**** TEXTO PARA REVISAR

¿Machismo en la UADY o extremo feminismo en Yucatán? | Armando Pacheco

La semana pasada surgió la primera polémica de la nueva etapa de la Feria Internacional de la Lectura de Yucatán (FILEY): una imagen donde se muestra la espalda desnuda de una mujer a punto de ser golpeada con un látigo por un hombre y el eslogan “Castígame pero déjame leer” ocasionó el descontento, no sólo del sector feminista sino de todo aquel que está en contra de la violencia de género. A la solicitud de una explicación y el retiro de la publicidad nos unimos varios medios de información; sin embargo, en mi opinión, el hecho no se trata de un machismo explícito y sí de la demostración de un feminismo extremo que por décadas ha dominado e incluso los juzgados de lo civil en Yucatán.

Podrán o no estar de acuerdo conmigo las mujeres u hombres que apoyan las leyes que (en Yucatán) actualmente consideran a las féminas como vulnerables en una sociedad que, al igual que todo el territorio mexicano, está identificado como machista; hoy, cualquier asesinato contra la mujer, sea el caso que sea, se le ha considerado como feminicidio sin importar, e incluso, que se trate de una infidelidad por parte del género fenemino para con su pareja, en otro tiempo llamado crimen pasional.

********

> **EJERCICIOS**:
1. Extraiga de la columna sobre la polémica de la FILEY el fragmento que empieza en "La semana pasada" y termina en "civil en Yucatán.".
2. ¿Concuerda cada afirmación con la columna sobre la polémica de la FILEY: (a) el eslogan de la imagen era «Castígame pero déjame leer»; (b) el autor considera que el hecho es un machismo explícito; (c) varios medios de información se sumaron a pedir el retiro de la publicidad? Responda sí o no a cada una y cite las palabras de la columna que lo deciden.

**** DATOS SIN PROCESAR

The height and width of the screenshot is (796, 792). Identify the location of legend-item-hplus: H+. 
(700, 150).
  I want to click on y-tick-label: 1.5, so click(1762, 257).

********

> **RESPUESTAS NUMERADAS**:
1.
La semana pasada surgió la primera polémica de la nueva etapa de la Feria Internacional de la Lectura de Yucatán (FILEY): una imagen donde se muestra la espalda desnuda de una mujer a punto de ser golpeada con un látigo por un hombre y el eslogan “Castígame pero déjame leer” ocasionó el descontento, no sólo del sector feminista sino de todo aquel que está en contra de la violencia de género. A la solicitud de una explicación y el retiro de la publicidad nos unimos varios medios de información; sin embargo, en mi opinión, el hecho no se trata de un machismo explícito y sí de la demostración de un feminismo extremo que por décadas ha dominado e incluso los juzgados de lo civil en Yucatán.

2.
(a) Sí: "el eslogan “Castígame pero déjame leer”".
(b) No: "el hecho no se trata de un machismo explícito".
(c) Sí: "A la solicitud de una explicación y el retiro de la publicidad nos unimos varios medios de información".